(Stored items)
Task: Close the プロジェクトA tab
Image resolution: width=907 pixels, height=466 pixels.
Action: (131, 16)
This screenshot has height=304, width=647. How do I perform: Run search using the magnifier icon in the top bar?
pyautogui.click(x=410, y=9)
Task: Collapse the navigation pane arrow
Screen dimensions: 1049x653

- **Task item**:
Search the entries for the line holding "Task: Collapse the navigation pane arrow". Return that line and the ones after it through the last, exactly.

- **Result for this task**:
Task: Collapse the navigation pane arrow
Screen dimensions: 1049x653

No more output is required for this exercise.